# Do your maltese like to be hugged?



## Katkoota (Feb 18, 2006)

GUYS, 

can someone stop me from wanting to squeez Snowy so hard?

I know that he doesn't like being hugged (except for few seconds), but I can't help it...He is getting cuter and cuter not only with his looks, but also with this cute behavoir of his.

I don't see the malts as much as I used to when I was off-school, so Snowy and Crystal just goes nuts when seeing me. 

Each has his/her own special way to show it, and boy do they melt my heart :wub: :wub: 

I can get enough with hugging Crystal (since she doesn't mind it), but no no to Snowy...He goes like looking at me whith those big rounded eyes of his, smiley face, waggy tail, and showing signs of wanting to start being naughty and then doing this cute noises (simi speaks, but in a cutter puppiesh way- :wub: :wub: 

I did hug/squeez him a little...you kindda can tell that he knows that kat just wanna spend the day squeezing him instead of playing with him, so what he does is try to escape when seeing my hands get closer to him..He tries to escape in a very CUTE way!! I call it: playfulness escape coz he looks like as if he is calling me to play with him, and escaping at the same time :HistericalSmiley: 

:wub: :wub: :wub: :wub: :wub: :wub: :wub: I just look at him, talk to him with this voice that comes only when I talk to the malts, and struggle, forcing myself not to SQUEEZ that face...I don't like to do anything that he doesn't like. I also don't want to end up killing him :smrofl: 


Are your maltese the same as snowy? prefers to play than being hugged and cuddle?


Kat...


----------



## dogloverx3 (Apr 14, 2006)

Mine all like to be hugged - they have no choice , at every opportunity I am looming over them SQUEEZING and KISSING . My 5 lap it up , in fact they are all lap sitters - even my 20lb Lhasa . Sarah P.S In my house , they LEARN to love it !!!! :grouphug:


----------



## Bella Rose (Mar 21, 2006)

I have one that does and one that doesn't. Bella loves to hugged and loved on... she will give tons and tons of kisses. Kaley loves to have her belly rubbed and be on your lap but she does not like for you to get in her face, she will turn her head the other way. She's just not a kissy girl like Bella. It's funny how they each have their own likes and dislikes, just like people...


----------



## carrie (Aug 24, 2004)

massimo likes to be hugged on only for a minute or less!! LOL! after he's had his fill he'll get tense and give me a little grunt to let me know he wants down. when i'm about to obey his command, he gives me one last kiss. :wub: 
BUT- he does like to lay on me and be near me....at all times....
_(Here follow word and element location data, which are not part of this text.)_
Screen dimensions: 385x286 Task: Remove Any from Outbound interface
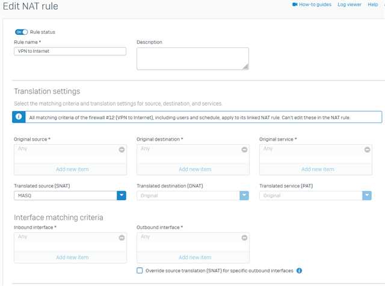[244, 238]
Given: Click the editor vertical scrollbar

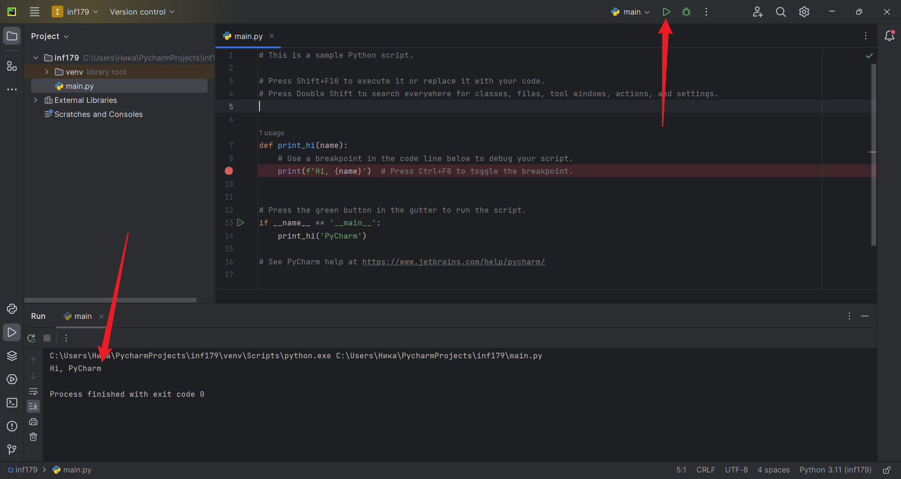Looking at the screenshot, I should click(x=873, y=155).
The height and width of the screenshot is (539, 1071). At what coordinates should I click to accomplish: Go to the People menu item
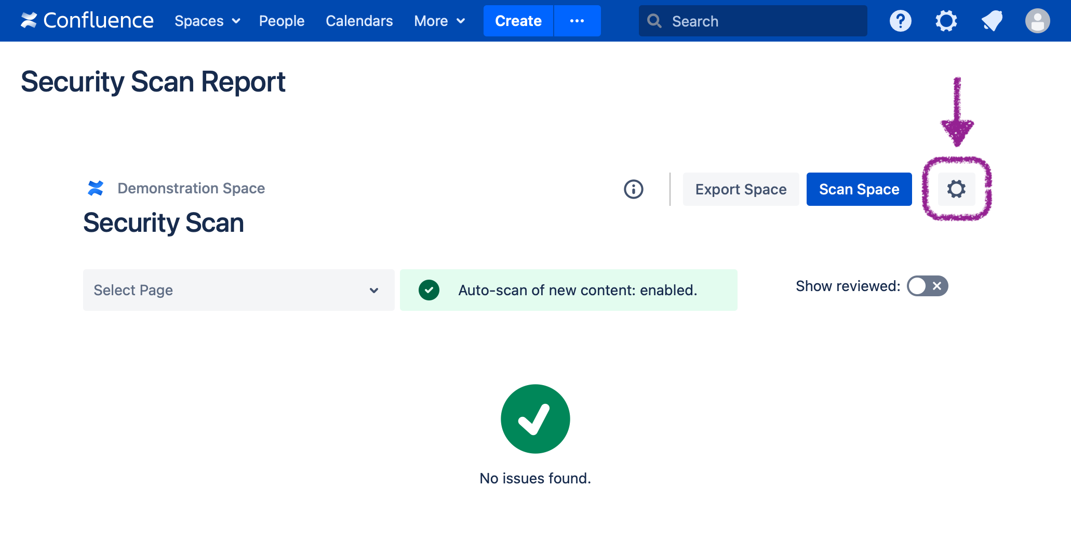tap(282, 21)
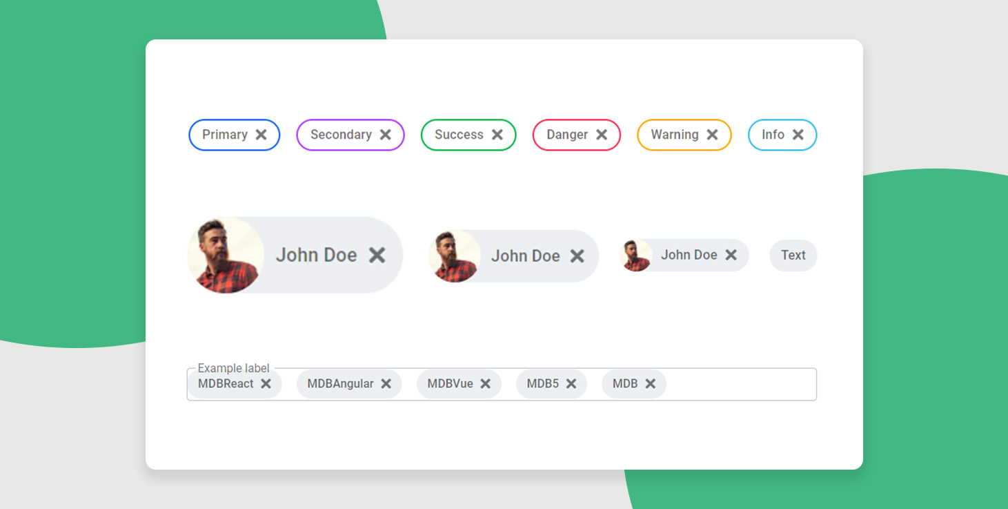Click the small John Doe avatar

(x=636, y=256)
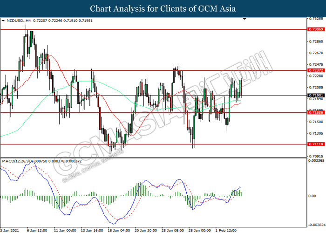Select the 6 Jan 12:00 time label
Screen dimensions: 326x233
coord(38,230)
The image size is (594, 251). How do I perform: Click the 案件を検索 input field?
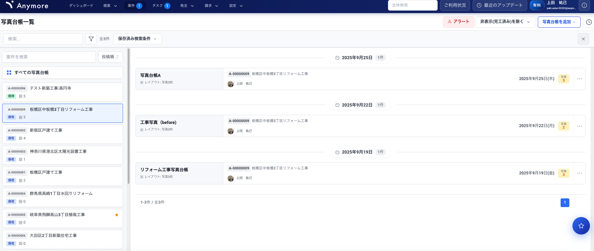coord(49,57)
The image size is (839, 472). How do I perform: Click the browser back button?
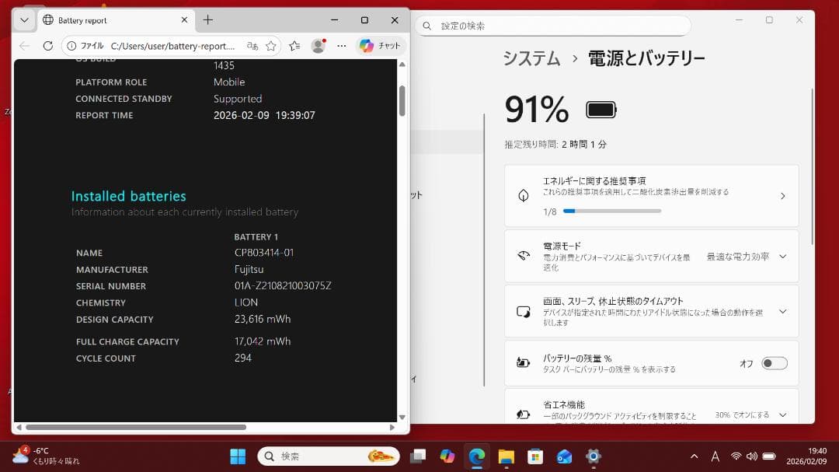[24, 46]
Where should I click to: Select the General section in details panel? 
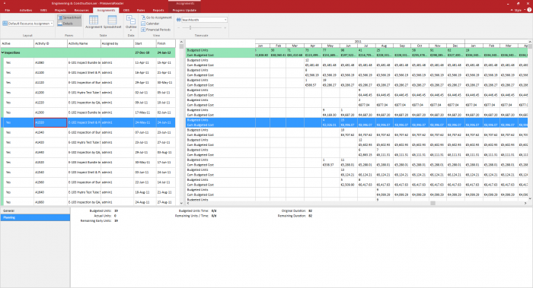[x=35, y=210]
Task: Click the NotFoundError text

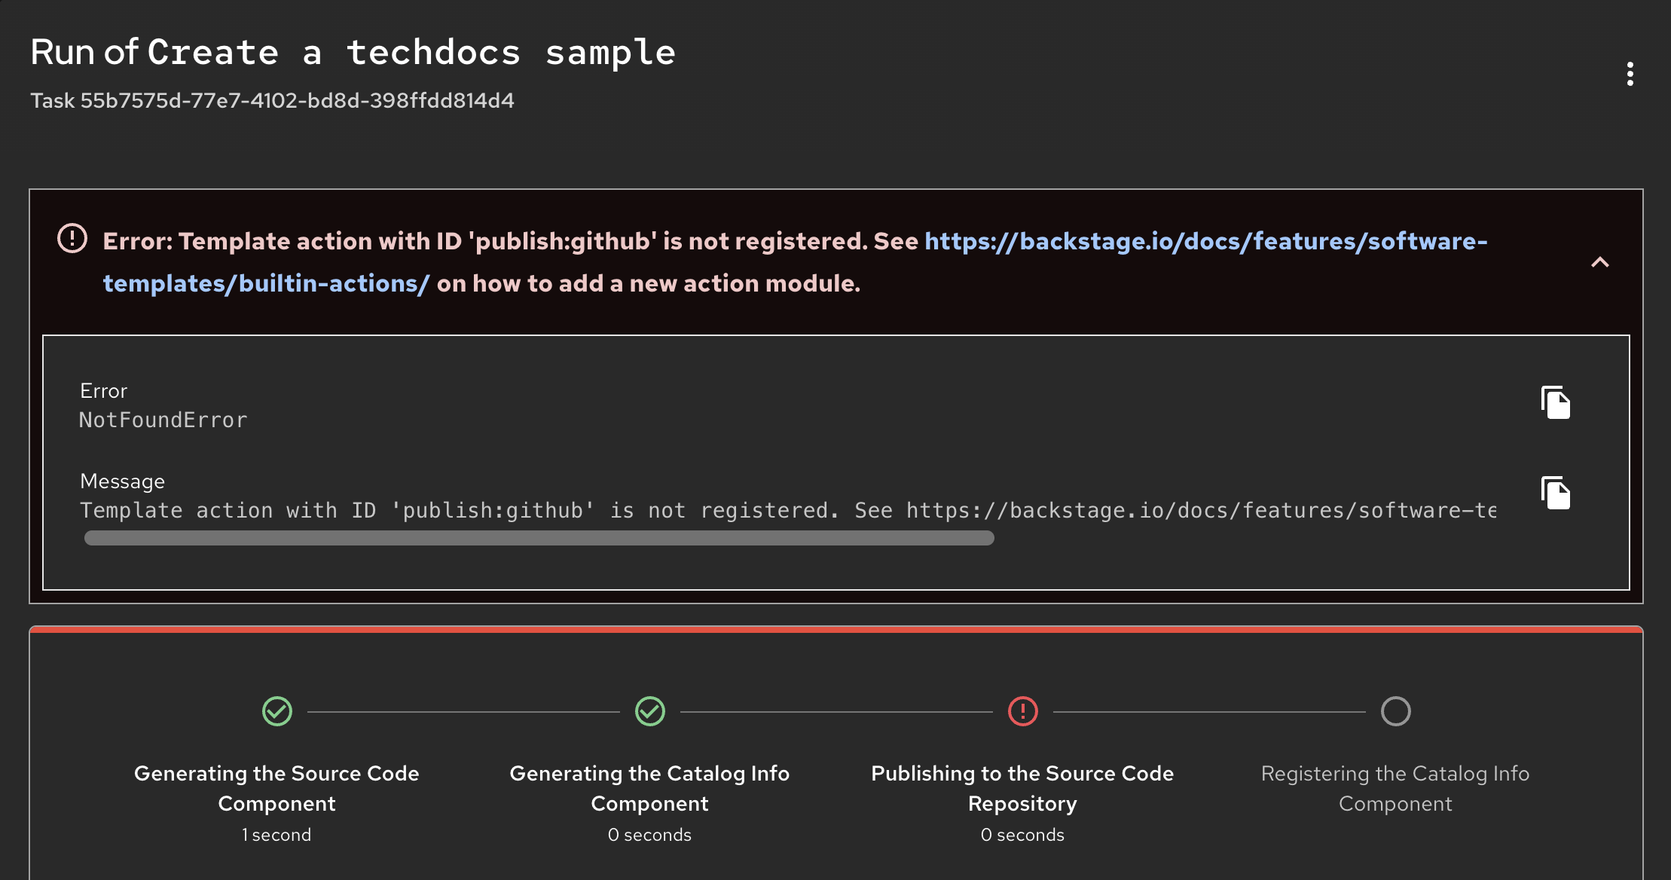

mini is a lover. a complete and total love bug. she loves to be held, loves to be hugged and loves to be kissed on... she pesters and pesters until i pick her up, then when i do, she's like a rag doll, completely trusting and loose. i pick her up and flip her on her back to rub her belly which she ADORES, then i give her kisses...which she more than happily returns.. then comes my favorite part.... she does this thing where she snuggles her little head up under my chin to soak it all in...like she's hugging me....then i kiss her pretty little head. 
i LOVE to LOVE her!! :wub:


----------



## camfan (Oct 30, 2006)

Well, once I catch him, lol. He does like to cuddle. I have this certain way that I hold him (my husband always shakes his head in disgust, lol)--he sort of flattens his belly against my chest and he nuzzles his face in my neck/hair. And he just sits like that. And of couse I eat it up and give him all kinds of baby talk (and I wonder why he's a big baby). Sometimes he "asks" to be picked up and he'll immediately resume "the position" LOL! It's almost like that is his one "momma" thing that puts him back into little puppyhood.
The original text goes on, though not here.